- Written task 1:
Count the lines of the entries below that contain the string "height", with case counting, and reply with the number alone.

================================

Lest the white viewer dispatch these lessons with the magic hand wave of “that’s all in the past, and not my fault,” the film frosts its postcolonial cake with a much more modern flavor of atrocity. When first recognizing an image of Killmonger, Everett Ross notes “He’s one of ours,” an ownership that admits Killmonger got his training through the US Special Forces and is proving to be an effective villain by deploying CIA tactics for political intervention. Ross expands on this later in M’Baku’s throne room by generalizing each of Killmonger’s actions and demonstrating how each calculated move is the same playbook the US has used in Africa, Asia, Latin America, and the Middle East across the 20th and 21st centuries. While this ownership will later inspire Ross’s own heroism as he faces his own culpability in the conflict, it hits the audience harder, a reminder that this violence is not only historical, and is far from over.
These strands reach their apotheosis in the film’s final act as, beaten and dying, Killmonger makes a last request of T’Challa. As he watches the sunset of Wakanda that he first learned of from his father, Killmonger calmly requests, “Bury me in the ocean with my ancestors who jumped from ships, ’cause they knew death was better than bondage.” All the energy of the film’s conflict leads to this staggering moment, a realization that all the violence of Killmonger is in that fear of bondage that has weighed upon him from birth as the inheritor of colonial violence. I can’t begin to relate to the sentiment’s full dimensions, but I can’t help but see my own hands in the bondage he feels.
“Wise men Build Bridges, Foolish men Build Barriers”
For all the ways in which racial divisions and violence work to demonstrate the limitations on the capacity of whites to understand the cultural inheritance of the African diaspora, the film ultimately refuses to dwell on separation and instead, in perhaps its most radical move, forces audiences into a deeper understanding of power in the modern world, ultimately striking a hopeful note for what is possible.

================================

- Written task 2:
For each statement about the film passage above, answer yes or no and quote the words of the passage that decide it: (a) Everett Ross says Killmonger is "one of ours" when he first recognizes an image of him. (b) Killmonger asks T'Challa to bury him in Wakanda. (c) Ross generalizes Killmonger's actions in M'Baku's throne room.

- Material shown:
================================

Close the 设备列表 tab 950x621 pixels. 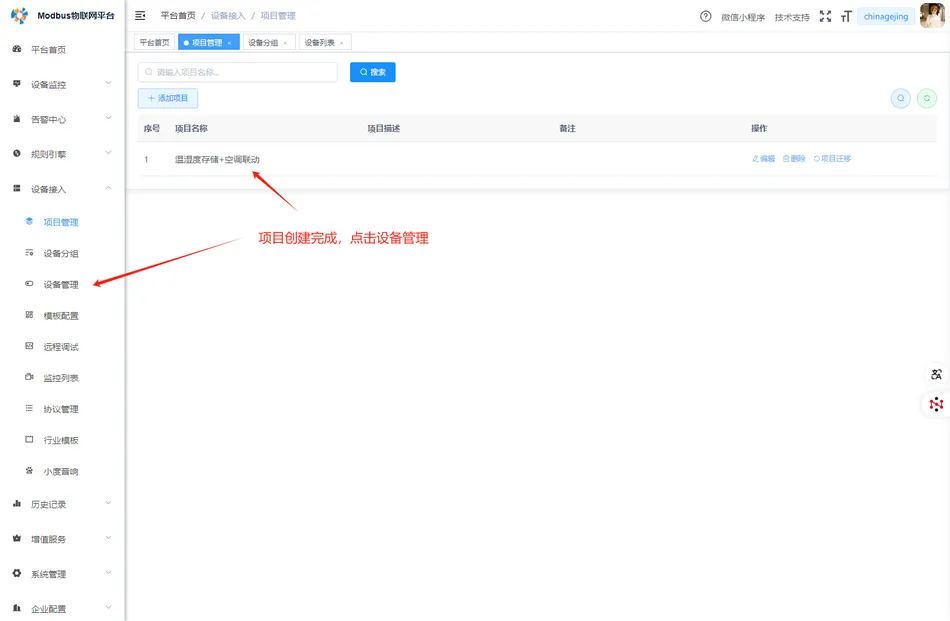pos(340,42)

================================

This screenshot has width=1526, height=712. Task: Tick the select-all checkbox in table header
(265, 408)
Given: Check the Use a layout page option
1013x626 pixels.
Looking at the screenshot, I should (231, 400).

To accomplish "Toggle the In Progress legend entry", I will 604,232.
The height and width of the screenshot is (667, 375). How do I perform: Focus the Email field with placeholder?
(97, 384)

================================

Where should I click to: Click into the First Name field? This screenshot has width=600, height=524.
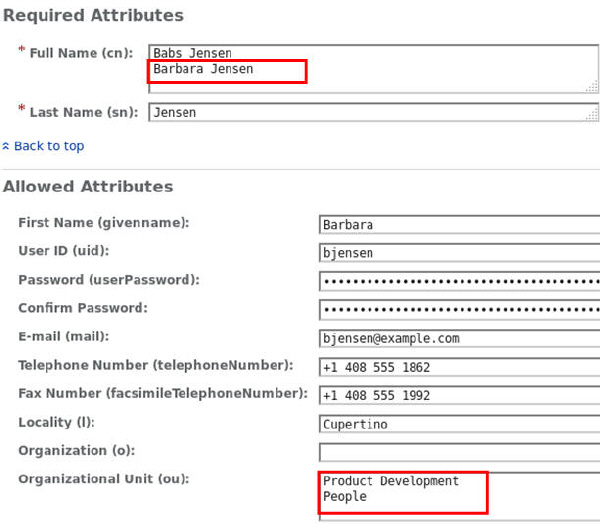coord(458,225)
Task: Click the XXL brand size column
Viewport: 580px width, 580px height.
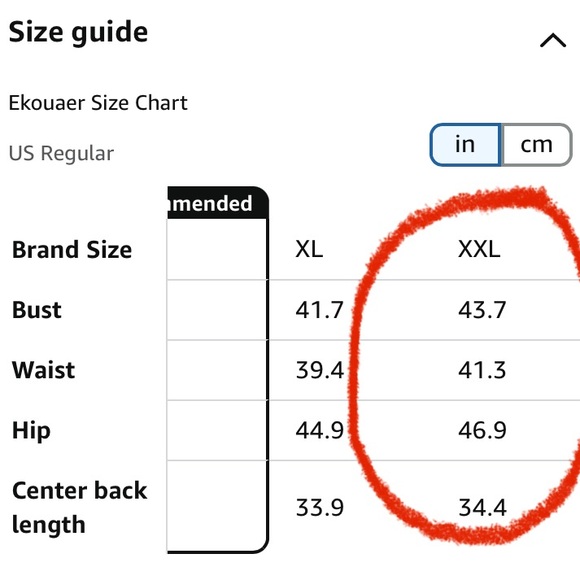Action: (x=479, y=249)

================================

- Solution 1:
4

- Solution 2:
(a) Yes: "When first recognizing an image of Killmonger, Everett Ross notes “He’s one of ours,”"
(b) No: "Bury me in the ocean with my ancestors who jumped from ships"
(c) Yes: "Ross expands on this later in M’Baku’s throne room by generalizing each of Killmonger’s actions"